Friday, August 17, 2007

Crows and Tools

The BBC News website has reported on another study involving the New Caledonian crows originating from a few small islands in the Pacific ocean (picture above from BBC news story). This species came to light with the famous experiments at Oxford University (by Kacelnik and associates) on Betty and Abel, which showed their ability not only to use tools, but also to fashion them from non-tool and non-naturally occurring materials. These abilities had previously only been observed in humans and some primates.

The present study looked at 'meta-tool use' by this species. Meta-tool use is the ability to use one tool on another to achieve the desired state/goal. Seven wild crows were used in the experiment, with the following setup: a crow was presented with a box in which there was food. It was also provided with a stick, which by itself was not long enough to get the food. Another box was also present, in which there was a longer stick. The solution to getting the food is then to use the short stick to get the long stick, and the long stick to get the food from the first box: meta-tool use. The results showed not only that the crows were able to to this, but that this performance was achieved in the first trial (in 6 out of 7 subjects) – see the paper abstract below. As suggested by the paper, this indicates that the crows abstracted from, or used in some other way, information that had been previously learned to a novel situation – an not merely through trial and error.

This being a domain traditionally the preserve of humans, if found to be verifiable/replicable (from my understanding, this is the only study conducted of its type), the results could have a wide variety of implications in a number of fields. As I understand it, the learning and abstraction capabilities of the higher primates are explained by the 'closeness' in brain structure between humans and these animals: that it is the human brain that is capable of these feats, and that primates have limited capabilities due to similarities. The brain of the bird, in this case New Caledonian crow, however I assume to bear very little similarity by comparison. In this case, it would not be the structure which is important (not necessarily anyway), but some other property. I'm hardly intimate with the details of the study (or indeed the neuroanatomy of these crows), but I view it as an interesting issue: I'm thinking here of Fuster's Network Memory theory, of which, while being a model of the human information processing system, the underlying principles I assume may be equally applied to any neurally-based nervous system, including that of the crow (the detailed accounts of the specific brain regions in the Network Memory theory, particularly the prefrontal cortex, would naturally not apply – but perhaps this functionality may be physically represented in some other, limited, way?). Of course, these last thoughts are pure speculation on my part – perhaps some of your comments could help me untangle my thoughts?...

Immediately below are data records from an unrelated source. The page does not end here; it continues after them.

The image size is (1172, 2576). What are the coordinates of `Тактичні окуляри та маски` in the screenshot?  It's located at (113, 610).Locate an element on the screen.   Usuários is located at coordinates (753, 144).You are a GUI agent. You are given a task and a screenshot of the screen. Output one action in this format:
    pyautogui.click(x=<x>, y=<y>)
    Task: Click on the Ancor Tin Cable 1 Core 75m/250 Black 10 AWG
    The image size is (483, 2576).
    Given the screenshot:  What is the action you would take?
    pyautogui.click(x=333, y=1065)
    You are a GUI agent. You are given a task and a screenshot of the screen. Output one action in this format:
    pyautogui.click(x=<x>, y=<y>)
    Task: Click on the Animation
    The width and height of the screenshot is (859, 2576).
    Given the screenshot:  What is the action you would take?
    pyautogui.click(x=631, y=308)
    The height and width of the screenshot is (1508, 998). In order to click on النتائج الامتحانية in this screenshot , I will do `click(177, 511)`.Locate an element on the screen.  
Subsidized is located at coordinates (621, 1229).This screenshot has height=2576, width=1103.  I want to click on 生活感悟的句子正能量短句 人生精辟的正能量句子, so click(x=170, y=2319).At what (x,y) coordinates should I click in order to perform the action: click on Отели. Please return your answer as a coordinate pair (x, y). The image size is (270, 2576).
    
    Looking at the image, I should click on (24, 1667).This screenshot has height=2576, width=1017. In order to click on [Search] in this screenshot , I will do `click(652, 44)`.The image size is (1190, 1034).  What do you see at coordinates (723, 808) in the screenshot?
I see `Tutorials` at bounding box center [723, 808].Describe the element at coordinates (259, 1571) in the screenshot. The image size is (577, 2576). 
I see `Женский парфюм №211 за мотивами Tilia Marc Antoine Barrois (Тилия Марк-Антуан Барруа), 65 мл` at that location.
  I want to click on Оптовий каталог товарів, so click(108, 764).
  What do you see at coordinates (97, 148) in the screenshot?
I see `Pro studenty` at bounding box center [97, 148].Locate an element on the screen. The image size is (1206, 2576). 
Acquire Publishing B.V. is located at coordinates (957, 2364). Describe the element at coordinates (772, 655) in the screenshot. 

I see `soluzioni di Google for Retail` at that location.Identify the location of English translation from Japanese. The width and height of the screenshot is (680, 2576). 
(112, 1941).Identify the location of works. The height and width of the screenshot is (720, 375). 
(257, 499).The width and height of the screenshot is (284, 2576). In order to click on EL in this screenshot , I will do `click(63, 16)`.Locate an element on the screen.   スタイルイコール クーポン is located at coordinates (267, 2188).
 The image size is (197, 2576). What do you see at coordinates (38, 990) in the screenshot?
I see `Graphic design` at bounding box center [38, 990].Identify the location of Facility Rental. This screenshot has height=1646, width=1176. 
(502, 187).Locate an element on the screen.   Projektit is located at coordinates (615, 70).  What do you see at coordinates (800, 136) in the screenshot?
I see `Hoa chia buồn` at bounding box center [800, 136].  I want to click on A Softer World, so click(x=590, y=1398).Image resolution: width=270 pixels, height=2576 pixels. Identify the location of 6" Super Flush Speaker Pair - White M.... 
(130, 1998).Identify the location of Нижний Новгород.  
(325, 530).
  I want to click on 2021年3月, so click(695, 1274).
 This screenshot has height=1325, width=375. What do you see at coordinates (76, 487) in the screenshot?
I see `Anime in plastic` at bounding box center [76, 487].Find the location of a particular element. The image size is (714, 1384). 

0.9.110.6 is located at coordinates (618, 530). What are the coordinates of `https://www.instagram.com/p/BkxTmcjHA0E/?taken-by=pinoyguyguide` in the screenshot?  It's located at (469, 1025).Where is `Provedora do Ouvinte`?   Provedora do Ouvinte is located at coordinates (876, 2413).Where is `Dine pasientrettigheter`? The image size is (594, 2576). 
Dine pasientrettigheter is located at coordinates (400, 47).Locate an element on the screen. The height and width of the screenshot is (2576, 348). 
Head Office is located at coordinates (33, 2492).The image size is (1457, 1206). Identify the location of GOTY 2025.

A crucial stage in hominin evolution was the development of metatool use—the ability to use one tool on another [1] and [2]. Although the great apes can solve metatool tasks [3] and [4], monkeys have been less successful [5], [6] and [7]. Here we provide experimental evidence that New Caledonian crows can spontaneously solve a demanding metatool task in which a short tool is used to extract a longer tool that can then be used to obtain meat. Six out of the seven crows initially attempted to extract the long tool with the short tool. Four successfully obtained meat on the first trial. The experiments revealed that the crows did not solve the metatool task by trial-and-error learning during the task or through a previously learned rule. The sophisticated physical cognition shown appears to have been based on analogical reasoning. The ability to reason analogically may explain the exceptional tool-manufacturing skills of New Caledonian crows.